**SET PROBLEM**
Write the next part of the biography of federal judge Alan Stephen Gold, starting after its final sentence.

**EXTRACT PROVIDED**
American judge (born 1944)

Alan Stephen Gold (born January 8, 1944) is an inactive senior United States district judge of the United States District Court for the Southern District of Florida.

==Early life and education==

Gold was born in 1944 in New York City. He attended Miami Beach High School. Gold received a Bachelor of Arts degree from the University of Florida in 1966, a Juris Doctor from Duke University School of Law in 1969, and a Master of Laws from the University of Miami School of Law in 1974.

==Career==

Gold served as a research assistant to Judge Charles Carroll of the Florida Third District Court of Appeal from 1969 to 1970. He was briefly in private practice in Miami in 1970, before serving as assistant county attorney in the Dade County Attorney's Office from 1971 to 1975.

===Federal judicial service===

President Bill Clinton nominated Gold to the United States District Court for the Southern District of Florida on February 12, 1997, to the seat vacated by Judge Jose Alejandro Gonzalez Jr. During Gold's confirmation hearings before the Senate, he surprised many when, after being asked which Supreme Court decision troubled him most, he named Griswold v. Connecticut. He was confirmed by the Senate on June 27, 1997 and received his commission on July 1, 1997. He assumed senior status on January 10, 2011.

**SUPPLIED INFORMATION**
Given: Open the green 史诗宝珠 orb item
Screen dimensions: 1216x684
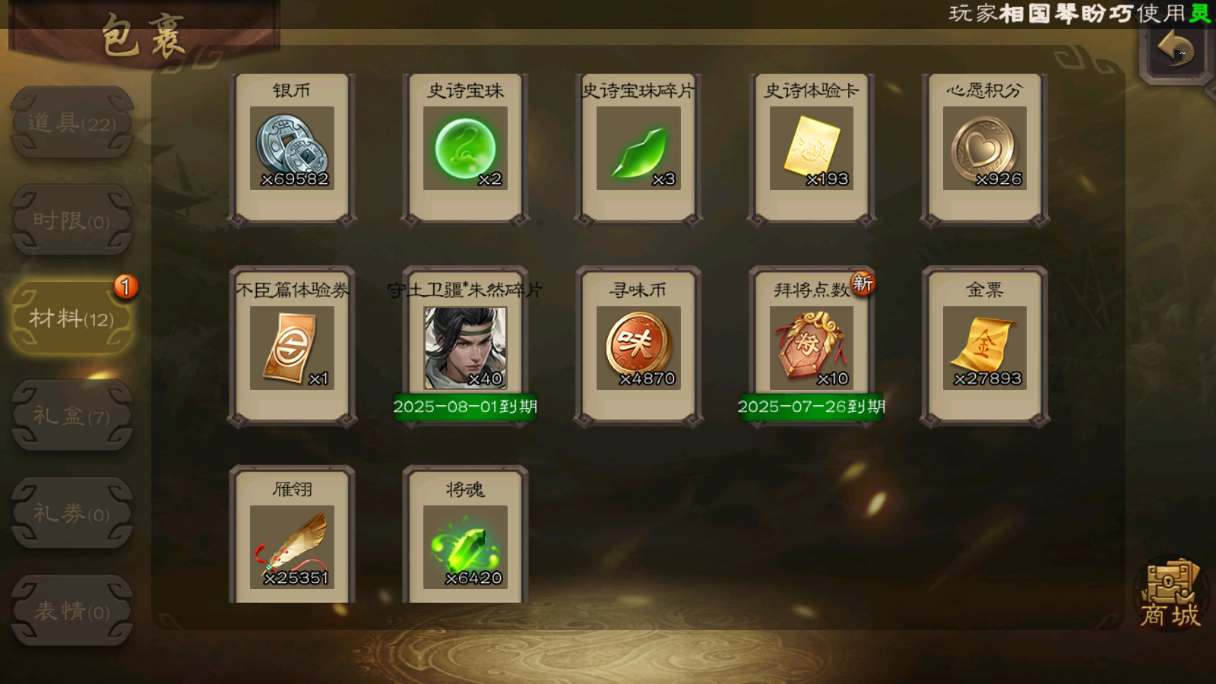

**RESPONSE**
===Notable rulings===

During his service on the district court Gold has heard cases including the trial of Alberto Gutman, the corruption and conspiracy trial of 11 former Miami Police Department officers and a racketeering and fraud lawsuit against DuPont. Gold also issued an injunction in favor of the American Civil Liberties Union of Florida against the Miami-Dade County Public Schools in a lawsuit challenging the school board decision to remove the book Vamos a Cuba from school libraries after the book had been challenged by Cuban exiles. Gold also presided over a case involving ten Coral Gables/University of Miami Police officers who were suing the University of Miami for employment related matters along with claims of misreporting crime statistics and police corruption . He dismissed that case on summary judgment in favor of the University, yet failed to disclose to the officers or their counsel (as required by federal statute and judicial rules and canons) the facts that 1) he listed the University as a source of non-investment income on his Federal Financial Disclosure forms for the years he presided over the case; 2) he failed to disclose that his wife was a high level employee of the University during those same years he presided over the case; and 3) his law clerk, was also a paid legal writing instructor at the University's School of Law, again, during the time he presided over the case; and 4)he was a former employee of the University. The officers once this was discovered, but after Gold had already dismissed their case, filed a motion for recusal against Gold and a motion to reopen the case and attached copies of all of the documents supporting their motion. The chief judge ruled that Gold did nothing wrong by not disclosing those details.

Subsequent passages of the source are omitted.